▶ _Data records_

[start]

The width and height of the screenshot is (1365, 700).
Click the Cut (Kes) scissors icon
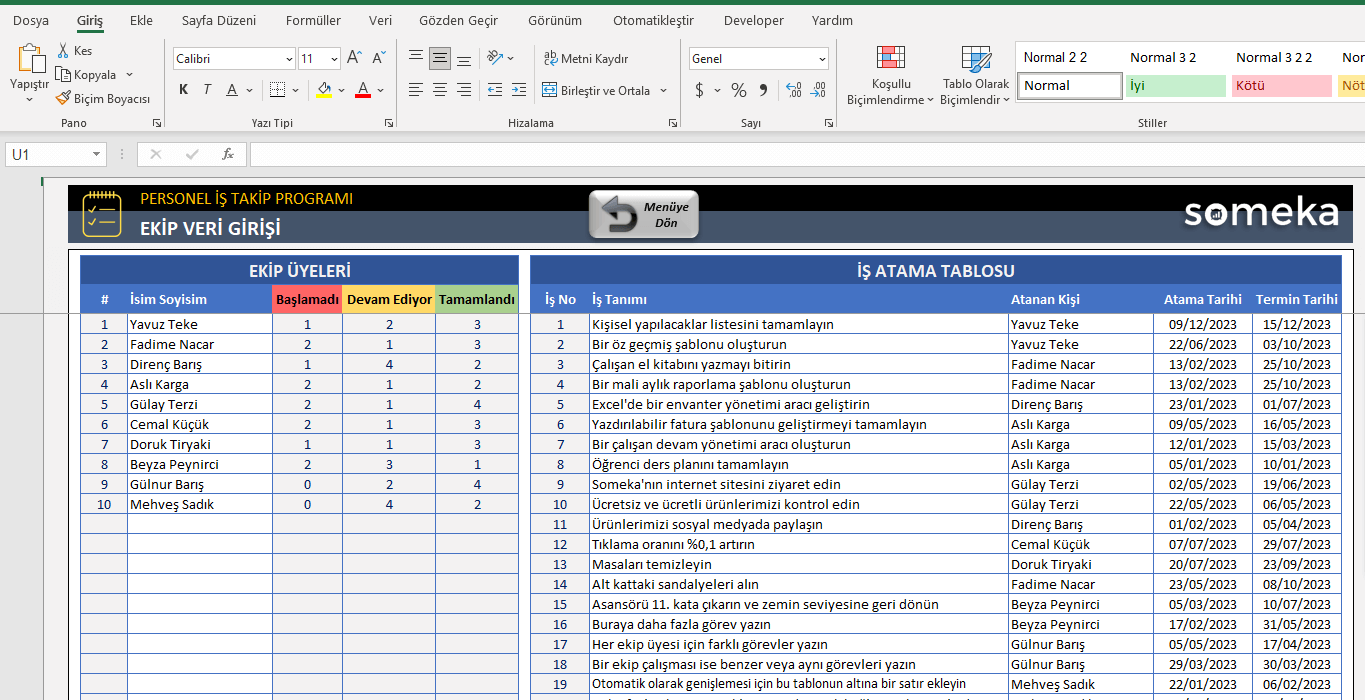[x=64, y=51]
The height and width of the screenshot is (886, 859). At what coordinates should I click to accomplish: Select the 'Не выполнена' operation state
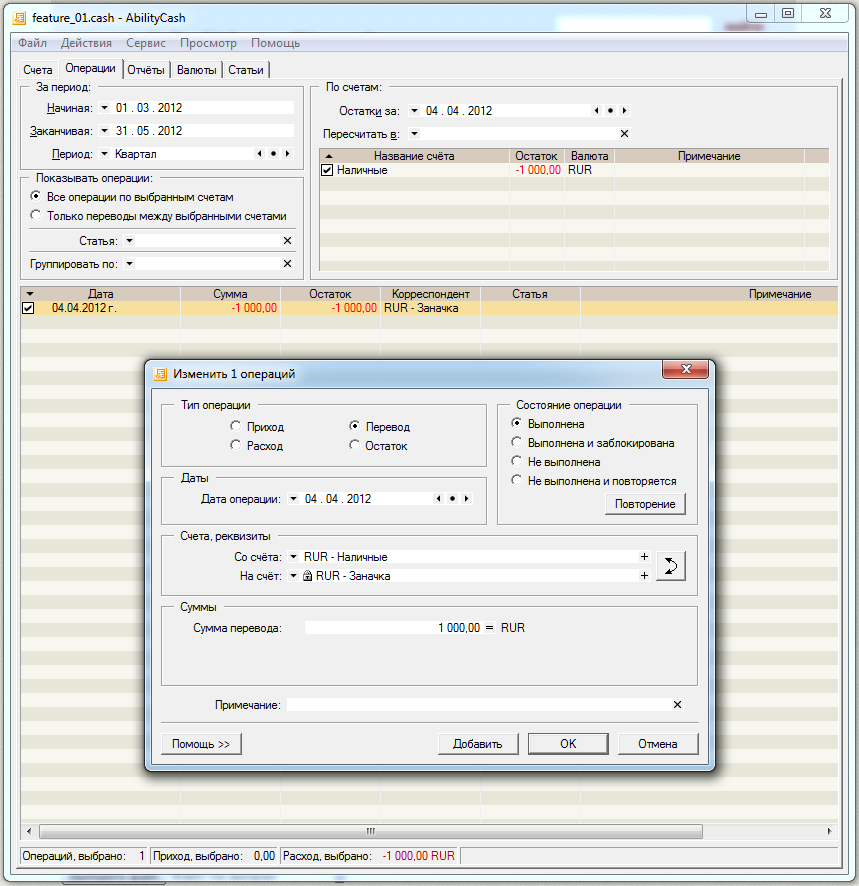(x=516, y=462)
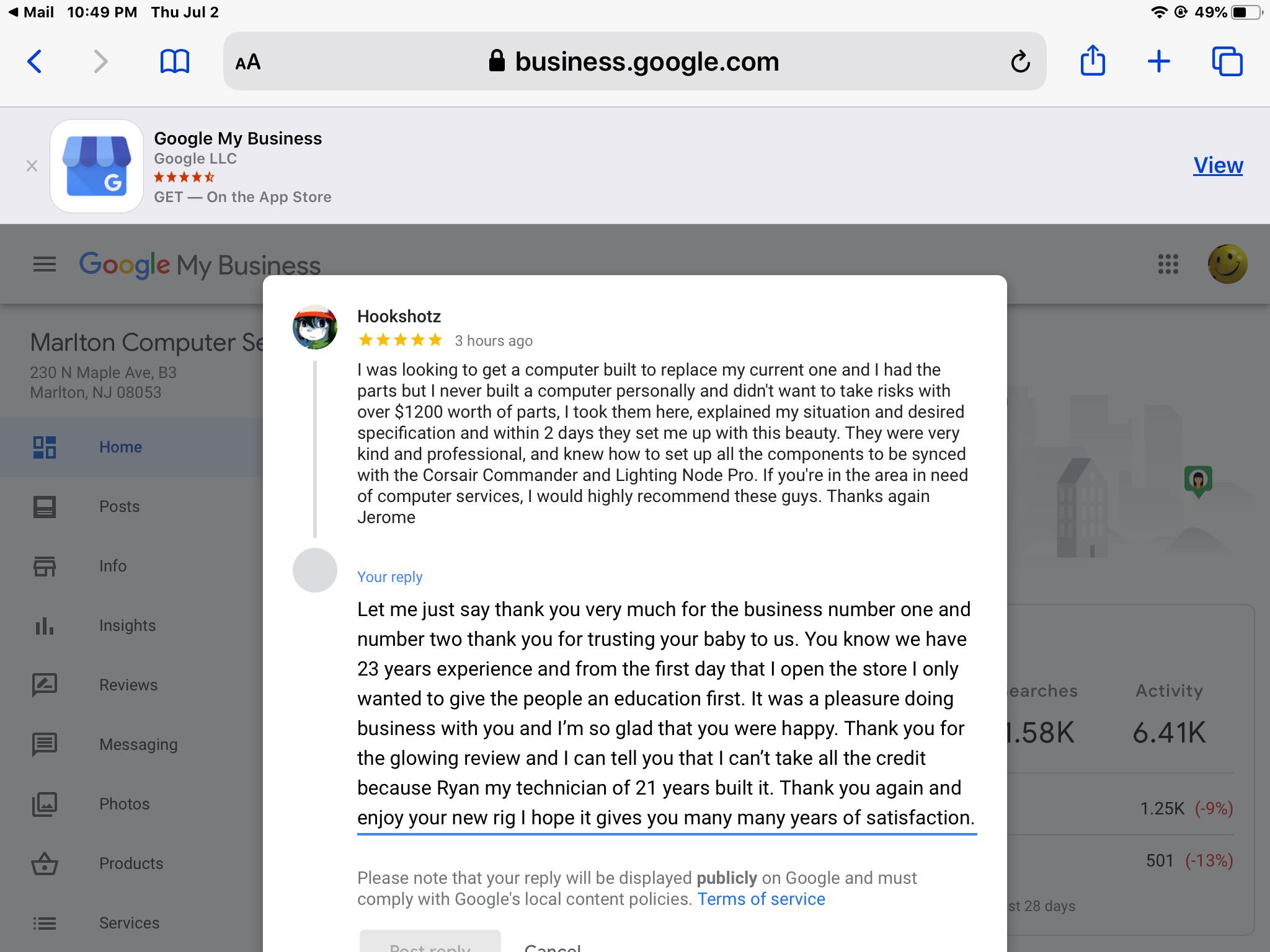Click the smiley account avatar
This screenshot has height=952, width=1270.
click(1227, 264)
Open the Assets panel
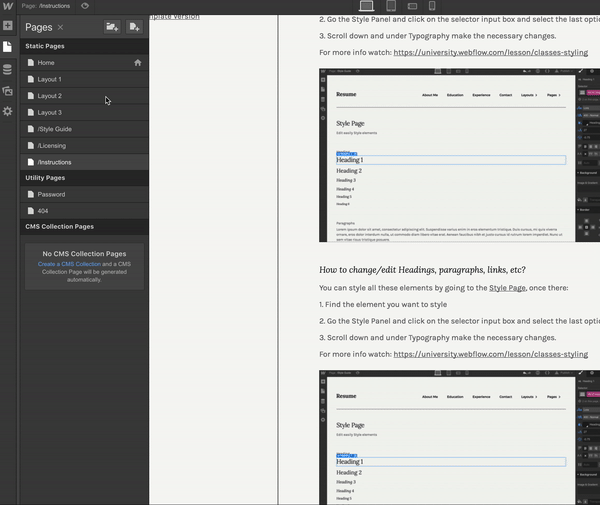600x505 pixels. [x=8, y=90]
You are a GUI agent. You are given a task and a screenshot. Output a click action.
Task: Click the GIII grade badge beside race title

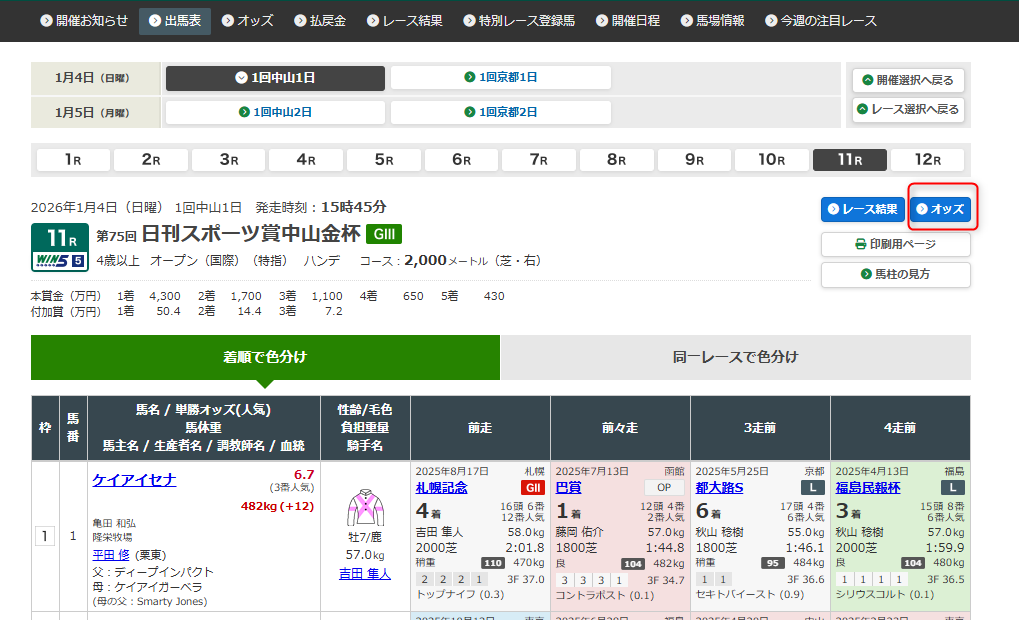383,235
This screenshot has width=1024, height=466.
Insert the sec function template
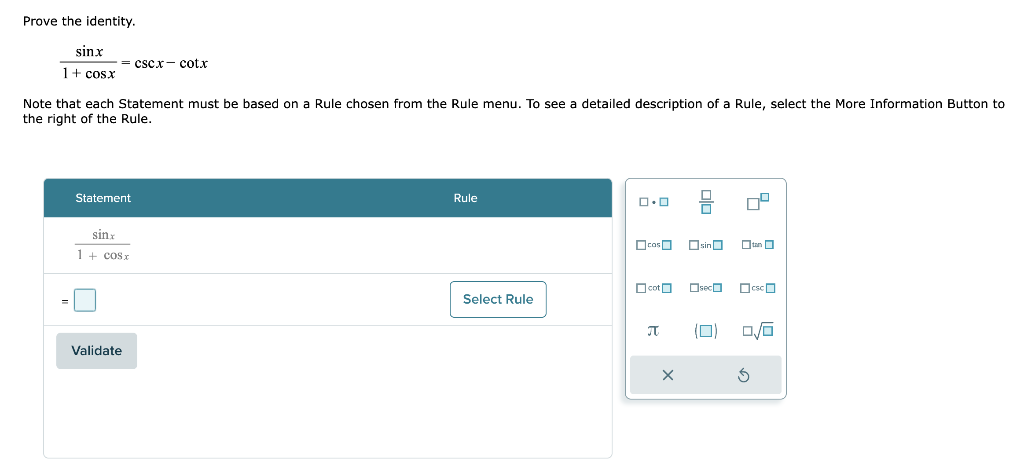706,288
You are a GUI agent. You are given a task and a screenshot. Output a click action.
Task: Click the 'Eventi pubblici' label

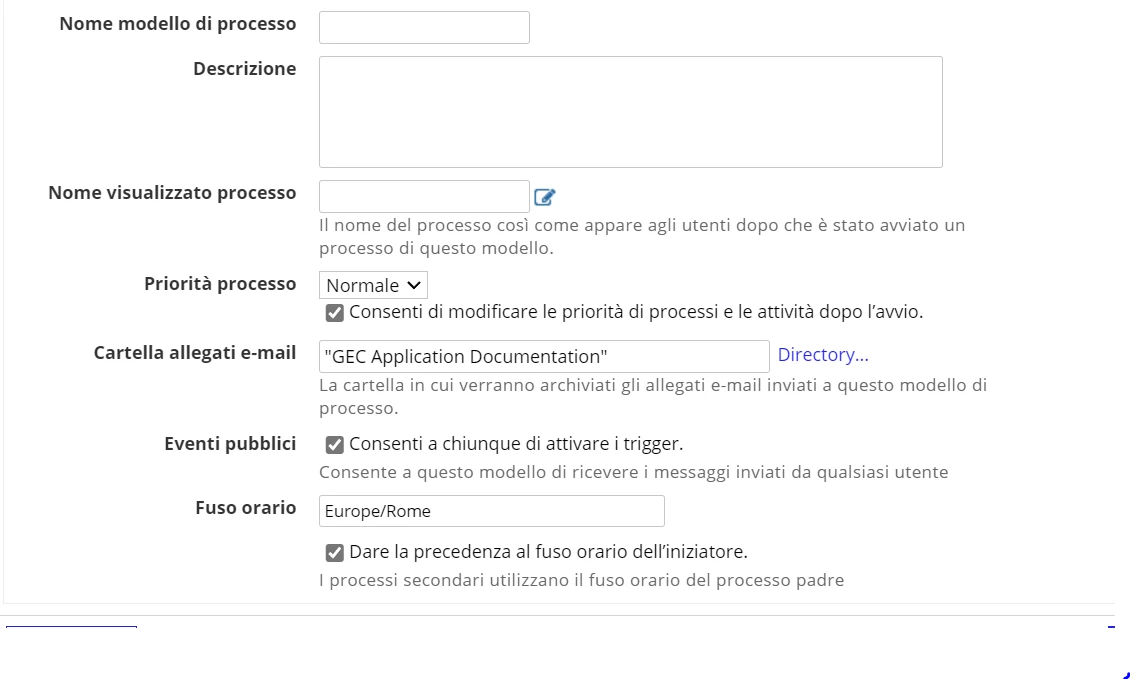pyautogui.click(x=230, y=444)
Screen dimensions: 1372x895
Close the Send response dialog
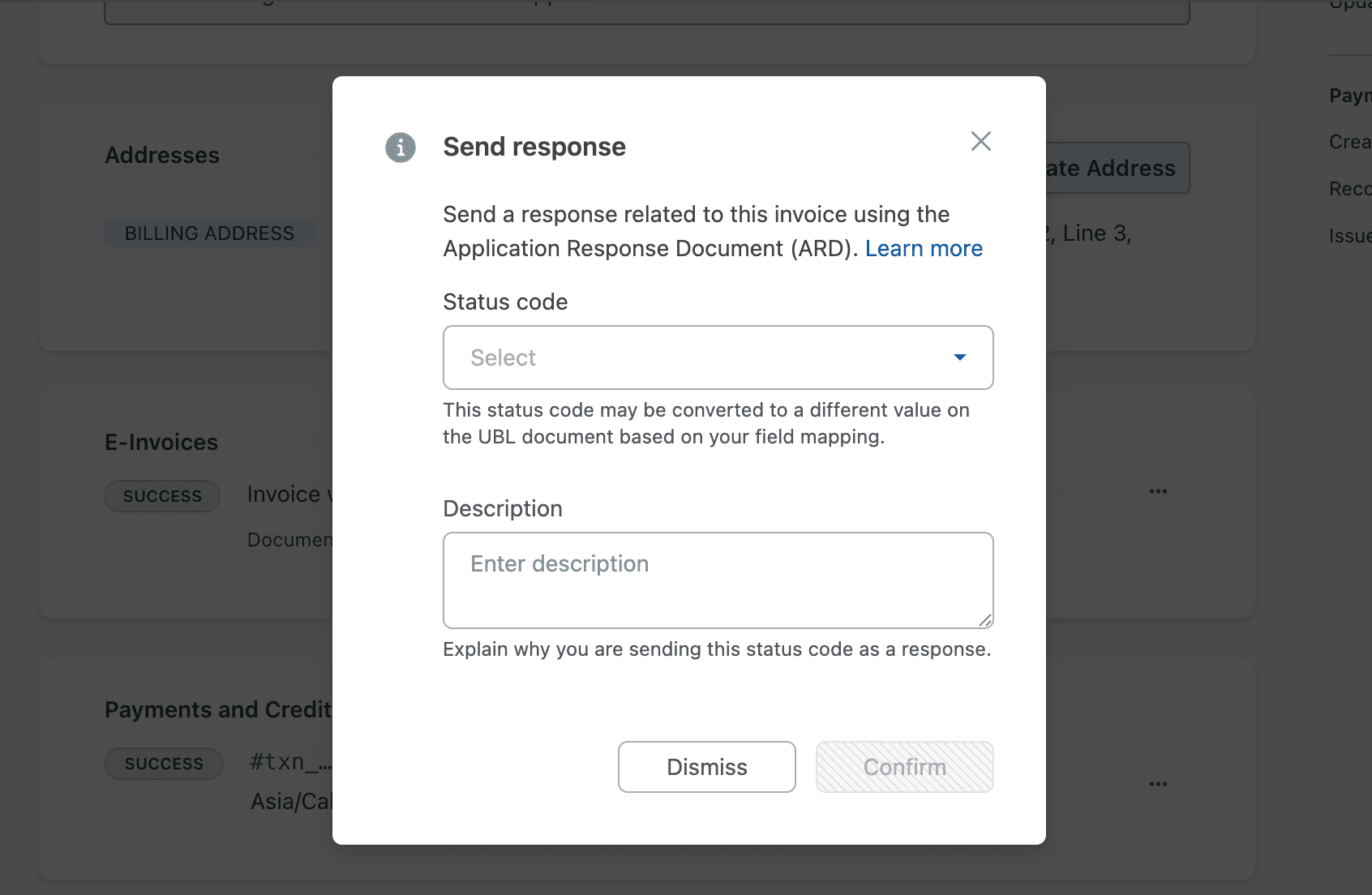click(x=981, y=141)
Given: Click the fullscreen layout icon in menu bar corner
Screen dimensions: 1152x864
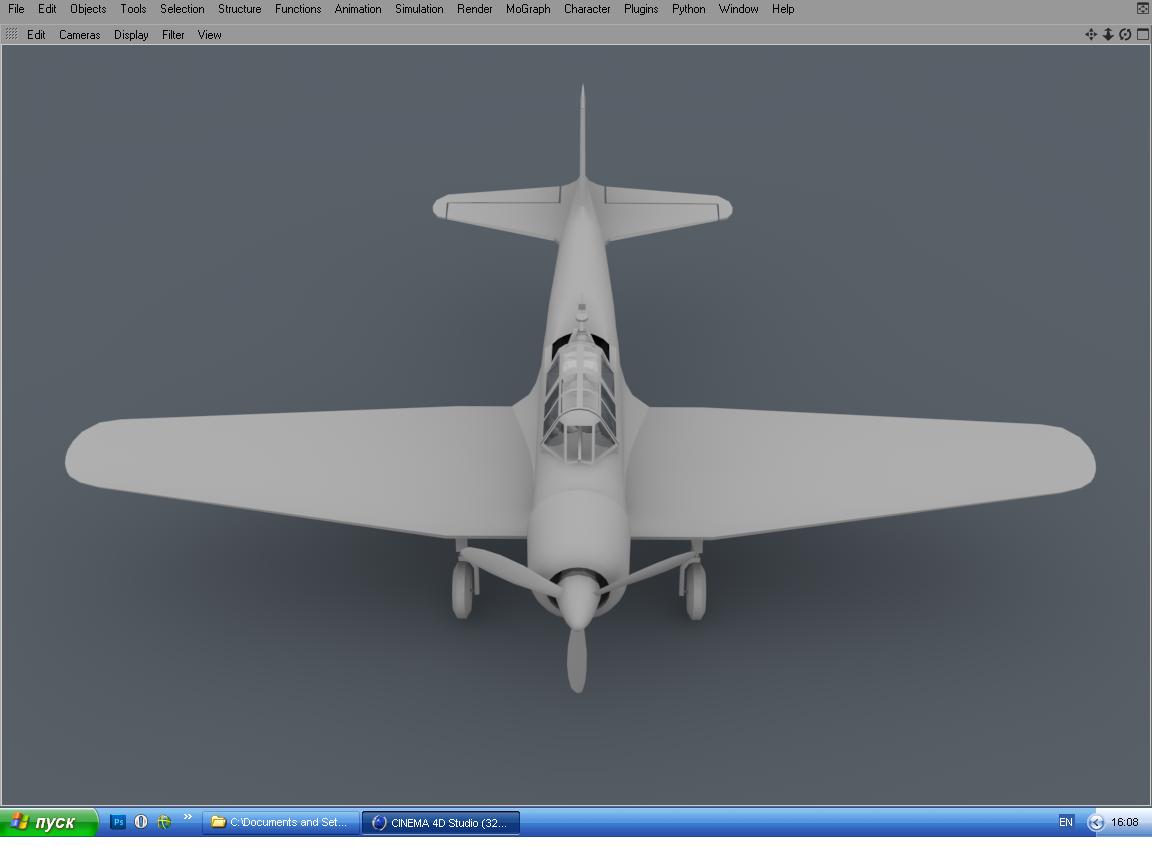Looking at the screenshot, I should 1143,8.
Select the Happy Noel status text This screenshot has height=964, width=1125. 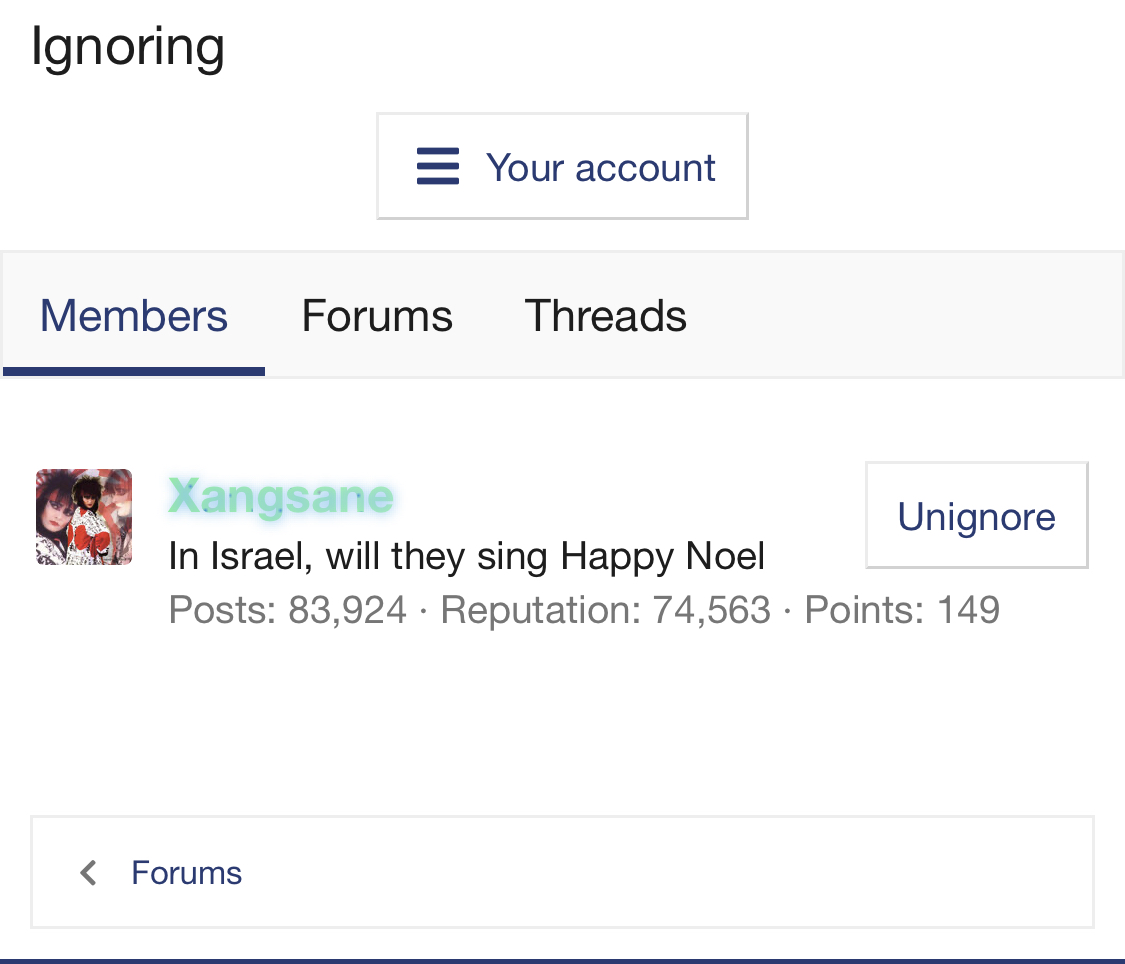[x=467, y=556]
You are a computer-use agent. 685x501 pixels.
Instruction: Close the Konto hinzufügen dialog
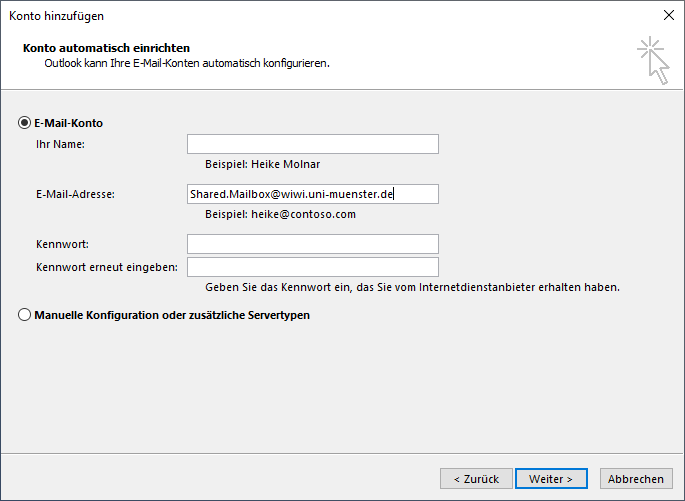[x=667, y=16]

[end]

Can you copy out the lines above word for word, starting at the line that contains "The height and" and stopping after the line that contains "600x505 pixels. [x=8, y=90]", with the pictures left out?

▶ _Response to the exercise_
The height and width of the screenshot is (886, 859). At what coordinates should I click to accomplish: Select the 'Не выполнена' operation state
(x=516, y=462)
Click the smiley account avatar
This screenshot has height=952, width=1270.
click(1227, 264)
Open the Assets panel
600x505 pixels. [x=8, y=90]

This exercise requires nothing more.